Copy out the records in full, word for word, without pictures.

START DATASET RECORDS

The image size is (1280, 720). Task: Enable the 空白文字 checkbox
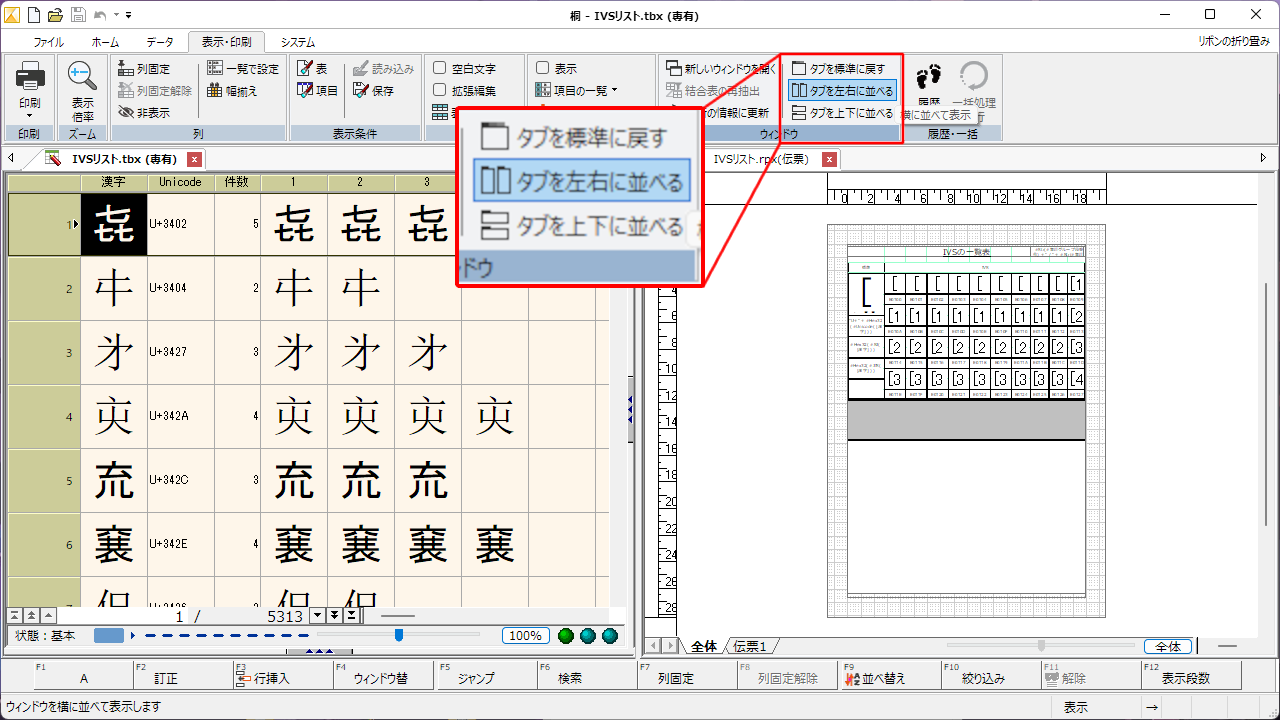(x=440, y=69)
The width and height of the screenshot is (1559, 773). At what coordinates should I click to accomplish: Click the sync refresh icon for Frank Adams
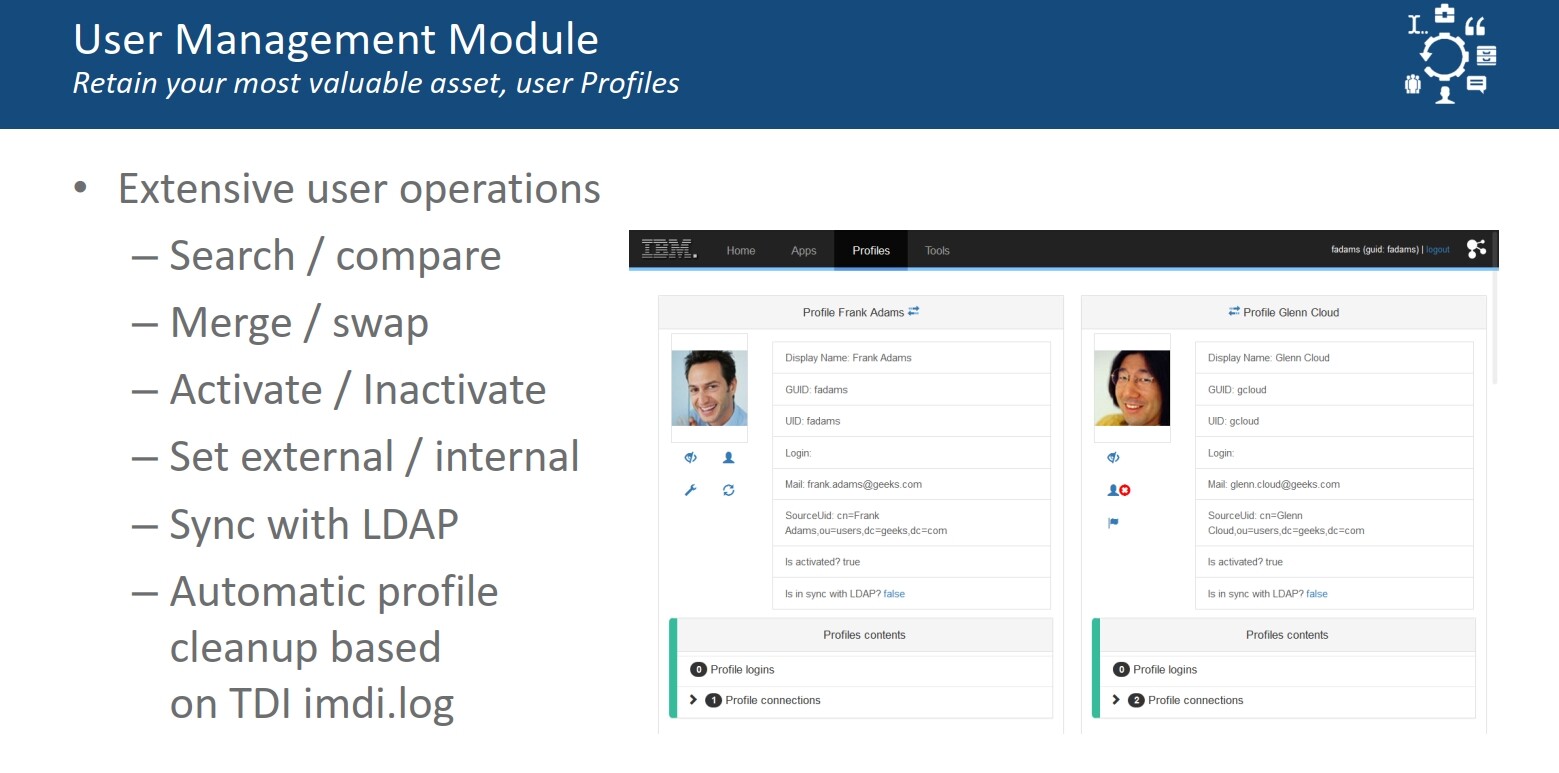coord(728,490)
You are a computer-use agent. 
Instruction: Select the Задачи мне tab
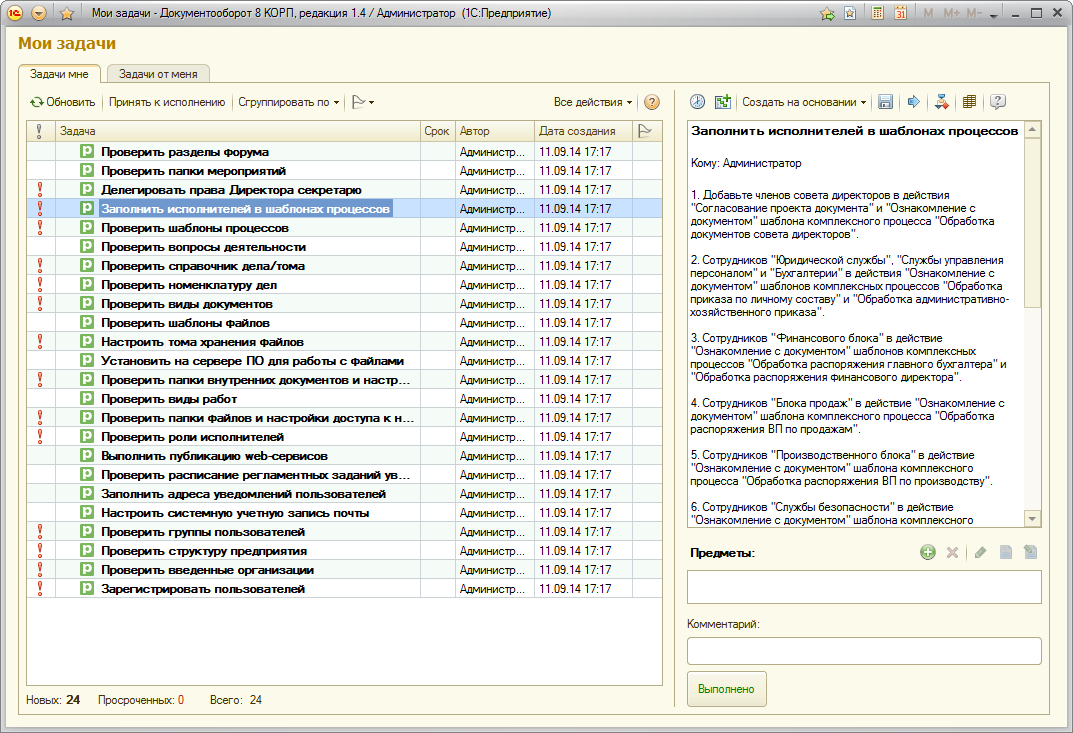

END DATASET RECORDS

**RESULT FOR THIS TASK**
The image size is (1280, 720). Task: Enable the 空白文字 checkbox
(x=440, y=69)
The width and height of the screenshot is (1559, 773). At what coordinates should I click to accomplish: Click the sync refresh icon for Frank Adams
coord(728,490)
You are a computer-use agent. 
Instruction: Select the Задачи мне tab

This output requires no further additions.